I watch from my laundry room, washing my hands in the sink.
I think of the age of bees. The age of gathering pollen and passing pollen and making the flowers bloom and the act of bringing life, and I know that I don't understand it all. But it is beautiful.
I watch the bees and think of the planet, dying. Dying at our hands, dying if we do nothing. The science reports everywhere agree; news and pictures call chaos from all their corners. And I wash my hands in the sink and feel outraged and heartbroken because 7 billion of us aren't marching in the streets. We aren't all singing the land and sea back to health, tending, caring, mending. We aren't saving the earth together, standing with our hands outstretched.
I think of Ghandi. I think of civil disobedience. I think of the power of a collective Us. What if we all stopped? Refused to do anything else until the planet was safe?
What if we lay down in front of every choice that demeaned and starved and spoiled the earth and said, No More Please.

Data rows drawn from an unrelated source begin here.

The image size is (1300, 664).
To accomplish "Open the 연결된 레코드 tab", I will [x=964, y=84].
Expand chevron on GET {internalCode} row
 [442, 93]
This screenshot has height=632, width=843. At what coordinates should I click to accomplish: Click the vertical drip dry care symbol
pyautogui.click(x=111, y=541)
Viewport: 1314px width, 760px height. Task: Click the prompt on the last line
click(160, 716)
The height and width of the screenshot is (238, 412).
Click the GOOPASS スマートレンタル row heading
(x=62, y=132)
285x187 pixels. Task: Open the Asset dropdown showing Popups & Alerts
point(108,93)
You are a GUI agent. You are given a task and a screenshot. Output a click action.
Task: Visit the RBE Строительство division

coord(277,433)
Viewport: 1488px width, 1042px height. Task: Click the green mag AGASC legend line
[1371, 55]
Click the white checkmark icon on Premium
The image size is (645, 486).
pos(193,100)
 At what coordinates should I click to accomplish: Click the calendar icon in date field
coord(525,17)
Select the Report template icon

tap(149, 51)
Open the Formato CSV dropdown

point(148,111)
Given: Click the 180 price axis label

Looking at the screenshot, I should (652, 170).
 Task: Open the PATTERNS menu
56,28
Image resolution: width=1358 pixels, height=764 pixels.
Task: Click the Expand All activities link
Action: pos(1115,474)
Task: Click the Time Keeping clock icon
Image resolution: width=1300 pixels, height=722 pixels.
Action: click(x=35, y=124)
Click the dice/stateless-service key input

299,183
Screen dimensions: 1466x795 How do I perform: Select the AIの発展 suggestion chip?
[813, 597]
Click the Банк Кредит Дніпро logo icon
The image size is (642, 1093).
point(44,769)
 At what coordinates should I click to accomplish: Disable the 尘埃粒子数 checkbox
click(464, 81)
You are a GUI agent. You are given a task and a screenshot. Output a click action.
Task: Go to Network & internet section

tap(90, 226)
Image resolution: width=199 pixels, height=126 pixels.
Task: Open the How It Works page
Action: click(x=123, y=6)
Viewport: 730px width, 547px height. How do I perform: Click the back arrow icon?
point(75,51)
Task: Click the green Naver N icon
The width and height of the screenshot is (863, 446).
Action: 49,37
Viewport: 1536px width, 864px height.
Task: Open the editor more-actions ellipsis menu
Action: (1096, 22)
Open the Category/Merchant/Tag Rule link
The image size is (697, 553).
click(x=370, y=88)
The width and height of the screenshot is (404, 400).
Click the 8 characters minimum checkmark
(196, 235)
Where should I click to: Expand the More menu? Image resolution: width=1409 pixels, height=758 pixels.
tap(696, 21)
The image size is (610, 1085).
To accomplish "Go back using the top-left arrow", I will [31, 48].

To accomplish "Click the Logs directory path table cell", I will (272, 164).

Would we ever be so brave?
Civil disobedience—Ghandi practiced it. Rosa Parks too. The guy in Tianamen Square. All it takes is a steadfast and polite refusal to accept what is, a refusal to accept what other people say cannot be changed. What if we practiced that kind of refusal without retribution, anger, vitriol? What if we said No without shouting, without fists in the air or punches thrown? What if we all said No, repeatedly, spoke the type of No where people might actually listen.
Could we do that?
Could we lie down together, a sea of us, side by side, tips of fingers touching? Walk the road together, miles of us, shoulder to shoulder, in peace? Speak together, our voices one long, collective song? Sit down in simple, massive barricades and refuse point blank to accept the kind of destruction that makes us weep, the kind that could leave us with no planet left to protect?
Could we be so united?
Could we be so calm?
Could we be so wise?
I see, so clearly, the path we could follow. The song we could all hear, the one we could all move our feet to, the steps we could take. All of us, dancing or still. All of us making a difference. It is far, far simpler than we choose to believe.